State representative pushing for co-prescription bill as opioid overdoses climb

State representative pushing for co-prescription bill as opioid overdoses climb

COLUMBIA, S.C. (WIS) - South Carolina is battling the COVID-19 pandemic and the opioid epidemic.

In July, state lawmakers learned EMS responses to suspected opioid overdoses were up 52 percent as compared to last year.

State Representative Russell Fry (R-Horry County) is pushing for his bill, H.4711, to be taken up in September when lawmakers return to the capitol.

It would require doctors to co-prescribe the life-saving and overdose-reversing drug Naloxone with opioids to patients under certain conditions, including vulnerability to addiction.

"It invites a conversation with medical professionals, that 'hey you're taking a combination of drugs that could be very deadly,'" he said. "I think that doctors that having these conversations are important."
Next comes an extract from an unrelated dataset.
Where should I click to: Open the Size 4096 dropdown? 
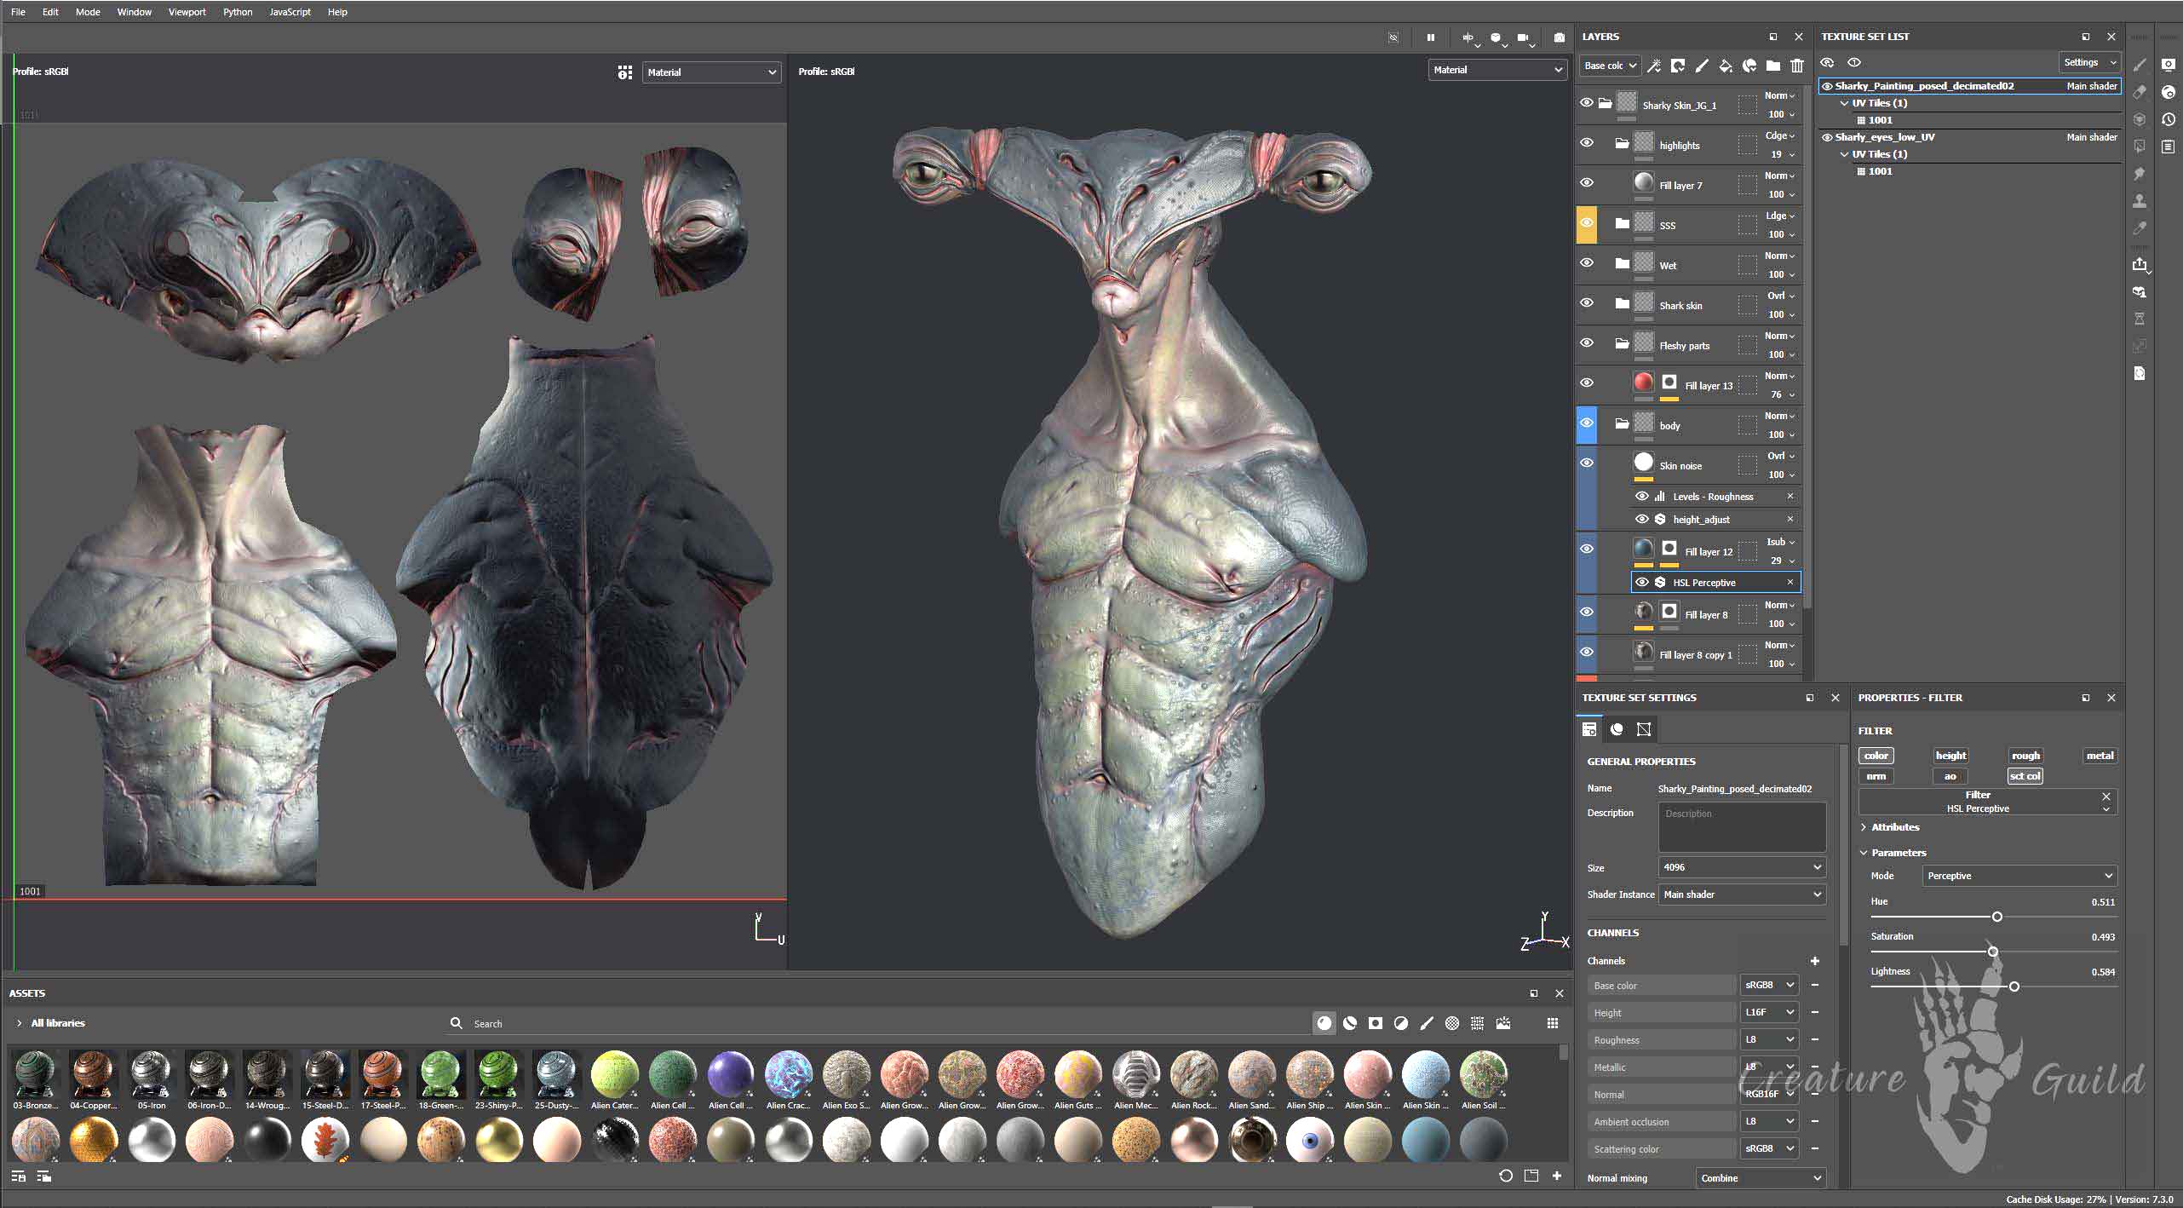1741,867
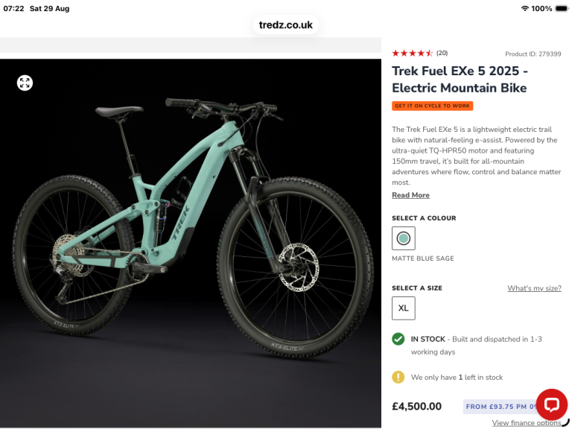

The bill was out of committee in early March, but Fry said the immediate needs of the pandemic “kind of stopped [the bill] dead in its tracks, it’s sitting on the house calendar right now.”

House Speaker Jay Lucas’s office (R-Darlington) has not yet responded to WIS’s request for comment on the future of H.4711.

Fry said Lucas has been helpful in providing the House Opioid Abuse Study Prevention Committee resources. Fry chairs the committee.

In a July committee hearing, he questioned leaders of the South Carolina Medical Association, the South Carolina Hospital Association, and the Department of Alcohol and Other Drug Abuse Services about the idea of co-prescription in a committee hearing.

All the leaders either supported the measure or said they actively co-prescribe Naloxone with opioids.

In the meeting, S.C. Medical Association Executive Committee Member Wesley Frierson said it was a "great idea" but "it is not common practice."

Midlands Recovery Center Executive Director Bobby Brazell said the bill is a step in the right direction and would help combat the stigma surrounding overdose-reversing drugs.

"Some people look at as, as your enabling somebody to continue what they're doing. I just don't see it that way. You're enabling them to live," he said.

State records estimate there were 900 suspected opioid overdoses in June.